Caroline Lee-Davey, Chief Executive of Bliss, said: "For babies born premature or sick to have the best chance of survival and quality of life it is essential that neonatal services need to be staffed appropriately – both in numbers of staff per baby and in the skills mix on the neonatal unit. Despite the wealth of evidence that the safety of services relies on there being adequate numbers of appropriately trained staff, neonatal services remain chronically understaffed across all specialties.
Bliss’ research from 2019 shows the significant impact of understaffing on neonatal staff, with 87 per cent of staff saying that understaffing negatively affects their mental health and wellbeing. This in turn risks compounding the problem, with high levels of burnout potentially driving more staff to leave the profession. Neonatal nurses and doctors are going above and beyond every day caring for vulnerable babies and this understaffing simply cannot go on.
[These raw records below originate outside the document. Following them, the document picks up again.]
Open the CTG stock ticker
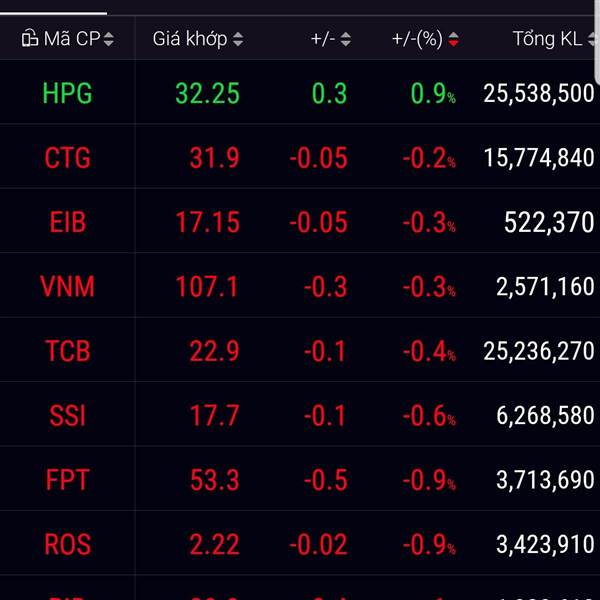 67,158
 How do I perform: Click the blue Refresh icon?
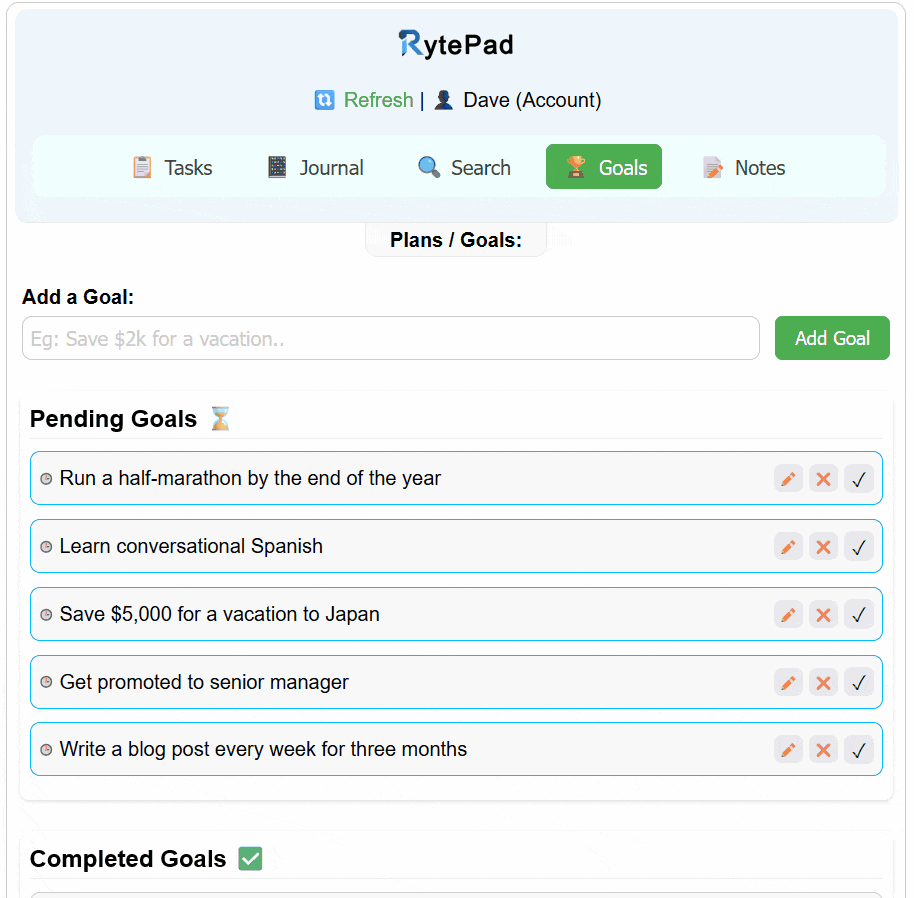point(325,100)

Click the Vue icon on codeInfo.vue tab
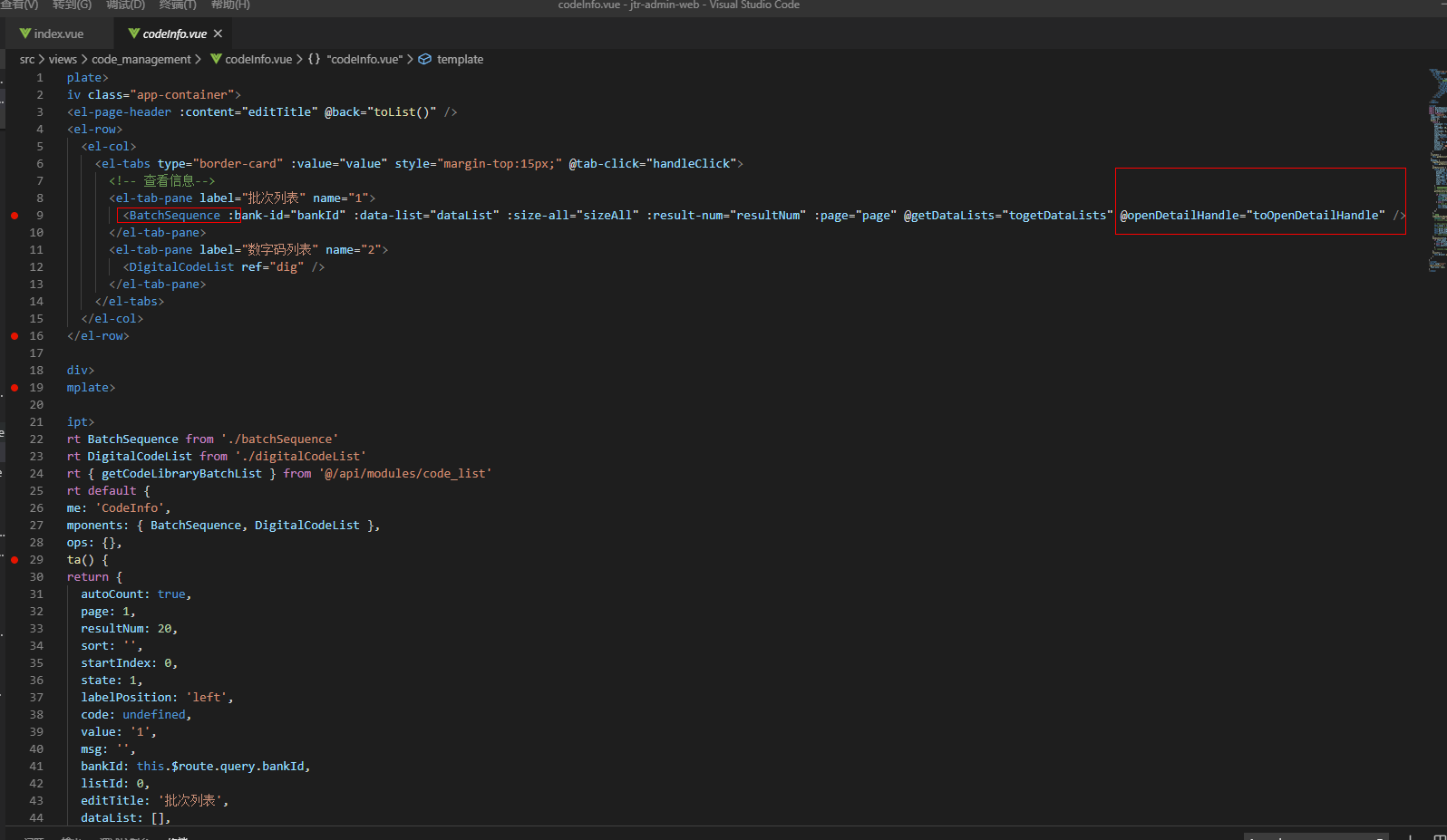coord(134,34)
The most recent National Neonatal Audit Programme (NNAP) report showed that at least 20 per cent of shifts still do not meet the minimum standard for number of nurses, and less than half have the required number of staff qualified in specialty.
While the Neonatal Critical Care Review Implementation has been backed by funding to develop the nursing workforce there is far less resource committed to developing the Allied Health Professional workforce, and no clear plan at all to address medical staffing gaps.
We are also concerned to see the ongoing issues in maternity care raised in the HSCC reports, particularly given recent findings from the Ockenden report, and others, which have highlighted the impact of maternity staffing on the safety and outcomes of both mothers and babies.
It is imperative that the Government acts on the findings and recommendations made by this and other reports, and that commitments are backed by appropriate funding."